• _Exercise objective_: Locate each line of the material that contains "computer", then return it.

• _Exercise data_:

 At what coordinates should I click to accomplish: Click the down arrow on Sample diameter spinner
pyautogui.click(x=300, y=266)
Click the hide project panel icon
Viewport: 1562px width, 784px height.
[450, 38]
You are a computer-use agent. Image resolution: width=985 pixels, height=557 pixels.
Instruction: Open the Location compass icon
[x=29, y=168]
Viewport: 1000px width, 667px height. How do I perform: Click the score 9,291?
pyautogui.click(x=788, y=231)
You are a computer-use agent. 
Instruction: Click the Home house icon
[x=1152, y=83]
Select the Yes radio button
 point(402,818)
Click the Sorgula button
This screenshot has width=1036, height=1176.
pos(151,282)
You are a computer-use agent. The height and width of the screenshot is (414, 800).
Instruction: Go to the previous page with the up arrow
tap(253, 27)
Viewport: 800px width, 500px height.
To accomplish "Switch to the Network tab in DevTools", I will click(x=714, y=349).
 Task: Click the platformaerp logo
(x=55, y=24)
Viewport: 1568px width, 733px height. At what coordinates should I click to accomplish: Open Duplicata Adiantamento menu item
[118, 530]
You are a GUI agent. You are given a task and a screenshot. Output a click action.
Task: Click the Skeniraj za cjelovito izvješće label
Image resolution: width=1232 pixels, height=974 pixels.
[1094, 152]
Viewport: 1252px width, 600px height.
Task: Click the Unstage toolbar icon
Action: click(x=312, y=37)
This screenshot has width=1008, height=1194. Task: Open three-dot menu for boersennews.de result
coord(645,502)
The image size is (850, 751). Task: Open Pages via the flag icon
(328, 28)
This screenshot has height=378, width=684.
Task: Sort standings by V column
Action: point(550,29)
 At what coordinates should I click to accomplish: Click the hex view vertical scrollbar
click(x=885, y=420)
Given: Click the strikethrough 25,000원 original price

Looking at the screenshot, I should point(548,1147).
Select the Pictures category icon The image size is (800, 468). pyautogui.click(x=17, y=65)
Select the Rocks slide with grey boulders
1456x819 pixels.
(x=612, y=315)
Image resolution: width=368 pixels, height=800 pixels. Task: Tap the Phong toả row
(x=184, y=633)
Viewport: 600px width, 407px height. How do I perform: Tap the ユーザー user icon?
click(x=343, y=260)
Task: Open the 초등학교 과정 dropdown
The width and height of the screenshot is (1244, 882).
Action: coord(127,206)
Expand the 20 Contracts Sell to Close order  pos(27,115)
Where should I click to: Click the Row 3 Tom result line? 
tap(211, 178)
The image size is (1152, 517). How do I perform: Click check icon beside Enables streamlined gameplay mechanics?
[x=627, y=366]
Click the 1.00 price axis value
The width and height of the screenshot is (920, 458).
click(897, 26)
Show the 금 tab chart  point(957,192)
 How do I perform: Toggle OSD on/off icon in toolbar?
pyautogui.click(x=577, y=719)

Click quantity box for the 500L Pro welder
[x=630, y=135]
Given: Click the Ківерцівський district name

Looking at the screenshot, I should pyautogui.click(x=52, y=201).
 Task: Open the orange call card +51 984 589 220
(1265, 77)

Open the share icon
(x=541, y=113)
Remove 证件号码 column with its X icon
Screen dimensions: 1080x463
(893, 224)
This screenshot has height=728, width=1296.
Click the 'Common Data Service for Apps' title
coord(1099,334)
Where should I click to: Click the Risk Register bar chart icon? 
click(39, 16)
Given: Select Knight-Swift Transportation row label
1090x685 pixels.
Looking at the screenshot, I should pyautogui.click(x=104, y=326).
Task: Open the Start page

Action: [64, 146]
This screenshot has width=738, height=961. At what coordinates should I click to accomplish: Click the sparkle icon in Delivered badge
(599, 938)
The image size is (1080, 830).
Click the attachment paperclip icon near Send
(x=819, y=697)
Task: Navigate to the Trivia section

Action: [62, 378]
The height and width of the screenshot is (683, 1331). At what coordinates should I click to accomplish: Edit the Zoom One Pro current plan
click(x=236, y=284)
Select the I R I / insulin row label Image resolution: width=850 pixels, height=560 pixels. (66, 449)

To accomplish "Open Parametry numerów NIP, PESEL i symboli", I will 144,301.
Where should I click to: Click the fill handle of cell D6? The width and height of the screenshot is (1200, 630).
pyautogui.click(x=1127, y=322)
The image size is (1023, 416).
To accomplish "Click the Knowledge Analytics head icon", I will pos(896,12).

• _Solution for this exercise_:
You are a computer-use agent. Image resolution: width=985 pixels, height=557 pixels.
You are a computer-use agent. 
You are a computer-use agent. The height and width of the screenshot is (414, 800).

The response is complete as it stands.